PUASA DAN KECERDASAN SPIRITUAL DAN EMOSIONAL

Allah swt menganugerahi setiap manusia nafsu dan dorongan syahwat serta memperindah hal itu dalam dirinya (QS. [3]: 14), agar menjadi pendorong utama “memelihara diri” dan “memelihara jenis”. Dari keduanya lahir aneka dorongan, seperti memenuhi kebutuhan sandang, pangan, papan, keinginan untuk memiliki, dan hasrat untuk menonjol. Semuanya berhubungan erat dengan dorongan (fithrah) memelihara diri, sedangkan dorongan seksual berkaitan dengan upaya manusia memelihara jenisnya.

Setan seringkali juga memperindah hal-hal tersebut pada diri manusia, guna melengahkan manusia dari tugas kekhalifaan. Seks, jika diperindah setan, maka ia dijadikan tujuan. Cara dan dengan siapapun, tidak lagi diindahkan. Kecintaan kepada anak, jika diperindah setan maka subyektivitas akan muncul. Bahkan, atas nama cinta, orang tua membela anaknya walau salah. Harta jika dicintakan setan, maka manusia akan menghalalkan segala cara untuk memperolehnya. Dia akan menumpuk dan menumpuk serta melupakan fungsi sosial dari harta itu.

Dengan berpuasa kita menyadari hal tersebut dan ini pada gilirannya menghiasi diri kita dengan kecerdasan spiritual dan emosional.

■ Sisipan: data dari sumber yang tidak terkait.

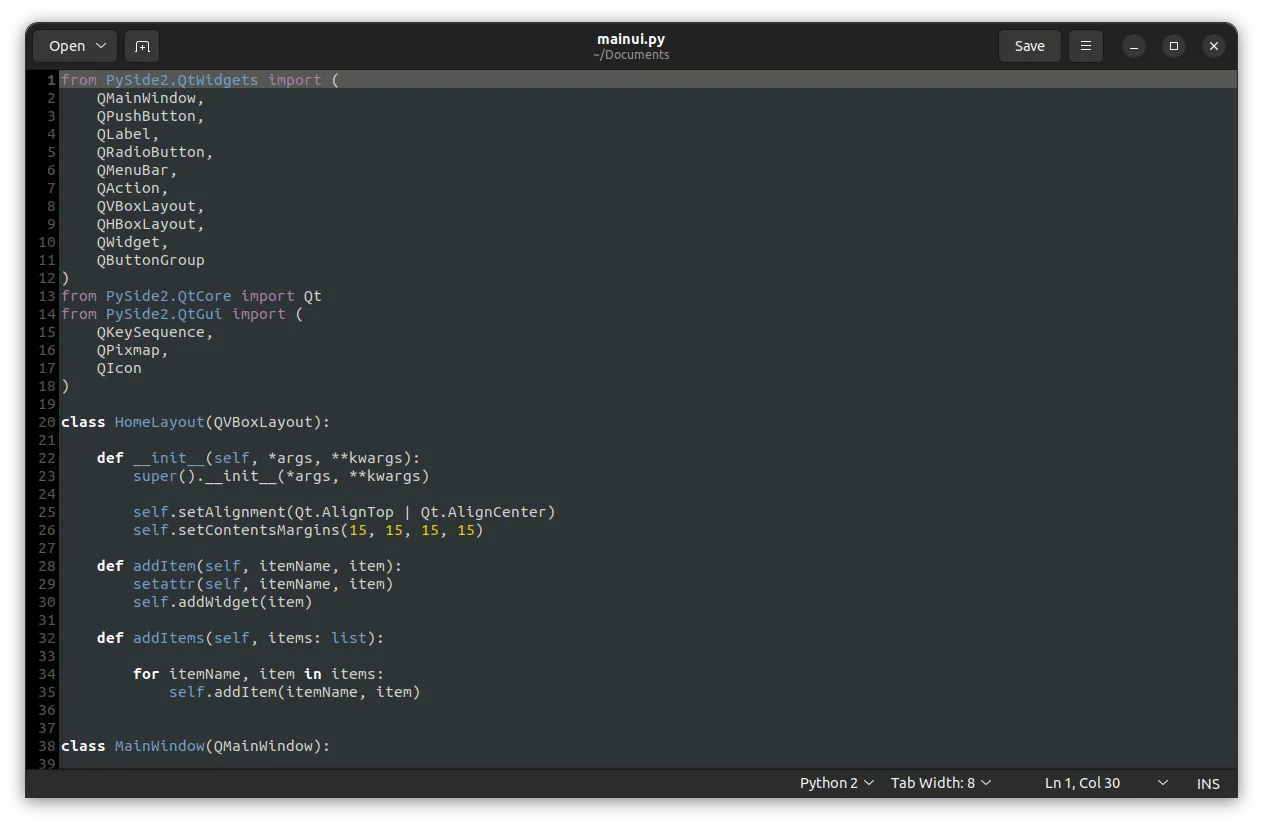
Task: Close the mainui.py editor window
Action: 1213,46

Kecerdasan spiritual melahirkan iman serta kepekaan yang mendalam. Fungsinya mencakup hal-hal yang bersifat supranatural dan religius. Inilah yang menegaskan wujud Tuhan, melahirkan kemampuan untuk menemukan makna hidup, serta memperhalus budi pekerti, dan dia juga yang melahirkan mata ketiga atau indra keenam bagi manusia.
Dimensi spiritual mengantar manusia percaya kepada yang gaib dan ini merupakan tangga yang harus dilalui untuk meningkatkan diri, dari tingkat binatang yang tidak mengetahui kecuali apa yang terjangkau oleh panca indranya menuju ke tingkat kemanusiaan yang menyadari bahwa wujud ini sebenarnya jauh lebih besar dan lebih luas daripada wilayah kecil dan terbatas yang hanya dijangkau oleh indra atau alat-alat yang merupakan kepanjangan tangan indra.

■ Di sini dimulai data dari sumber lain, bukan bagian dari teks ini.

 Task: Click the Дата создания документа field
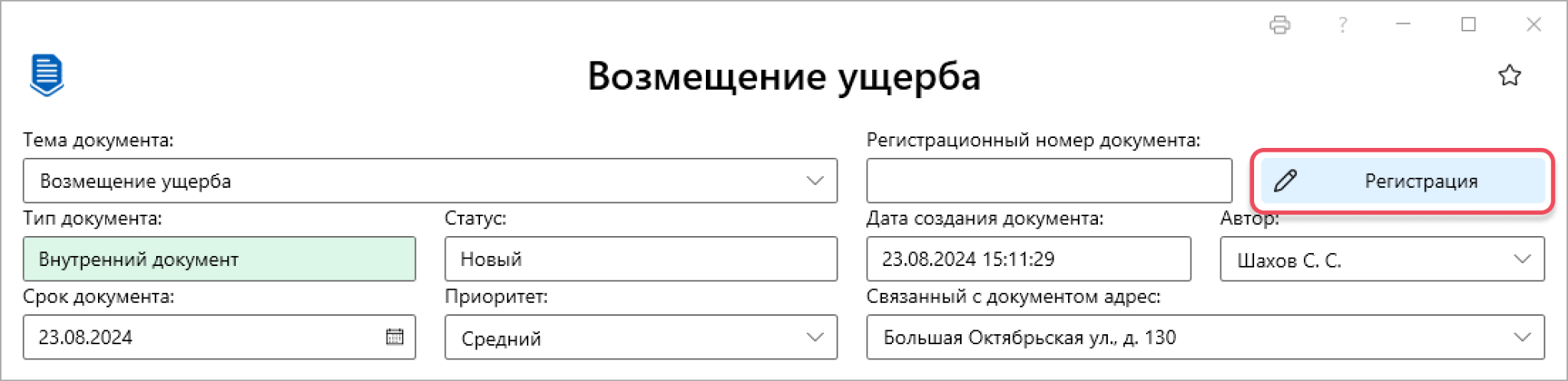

Dengan kecerdasan emosi manusia mampu mengendalikan nafsu bukan membunuhnya. Emosi atau nafsu sangat kita butuhkan, sebab dia merupakan salah satu faktor yang mendorong terlaksananya tugas kekhalifaan, yakni membangun dunia sesuai dengan kehendak dan tuntunan Ilahi. Dengan kecerdasan itu, manusia akan mampu mengarahkan emosi atau nafsu ke arah positif sekaligus mengendalikannya, sehingga tidak terjerumus dalam kegiatan negatif.

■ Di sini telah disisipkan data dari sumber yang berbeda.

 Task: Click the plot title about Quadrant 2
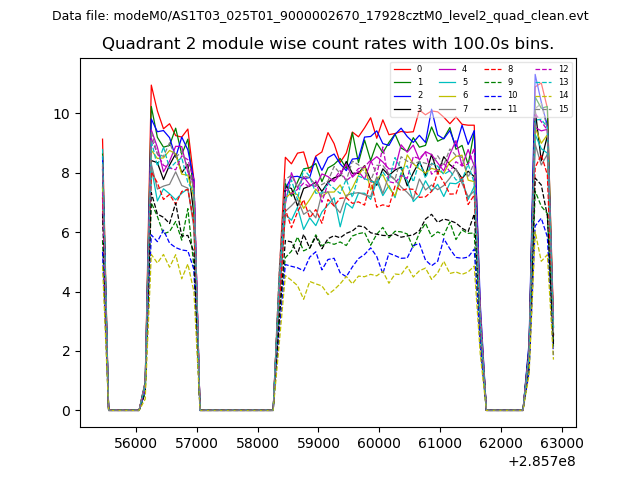(x=328, y=44)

Kecerdasan emosional mendorong lahirnya ketabahan dan kesabaran menghadapi segala tantangan dan ujian. Salah satu tuntunan Rasul Saw. yang berkaitan dengan puasa adalah apabila salah seorang di antara kita berpuasa, maka janganlah dia mengucapkan kata-kata buruk, jangan juga berteriak memaki. Bila ada yang memakinya, maka hendaklah ia berucap “Aku sedang berpuasa”, yakni aku sedang mengendalikan nafsuku sehingga tidak akan berbicara atau bertindak kecuali sesuai dengan tuntunan agama. Dengan demikian, kecerdasan emosional menjadikan penyandangnya berbicara dan bertindak pada saat diperlukan dan dengan kadar yang diperlukan, serta pada waktu dan tempat yang tepat.

Kecerdasan-kecerdasan itulah yang menjadikan jiwa manusia seimbang dan menjadikannya berfikir logis dan obyektif, bahkan memiliki kesehatan dan keseimbangan tubuh. Karena, siapa yang berfungsi dengan baik kecerdasan emosi dan spiritualnya, maka akan selamat pula anggota badannya dari segala kejahatan dan selamat pula hatinya dari segala maksud buruk. Wa Allah A’lam.


Sumber: QuraishShihab.Blogdetik.Com

0 komentar:

Pengin cari artikel lainnya...?!?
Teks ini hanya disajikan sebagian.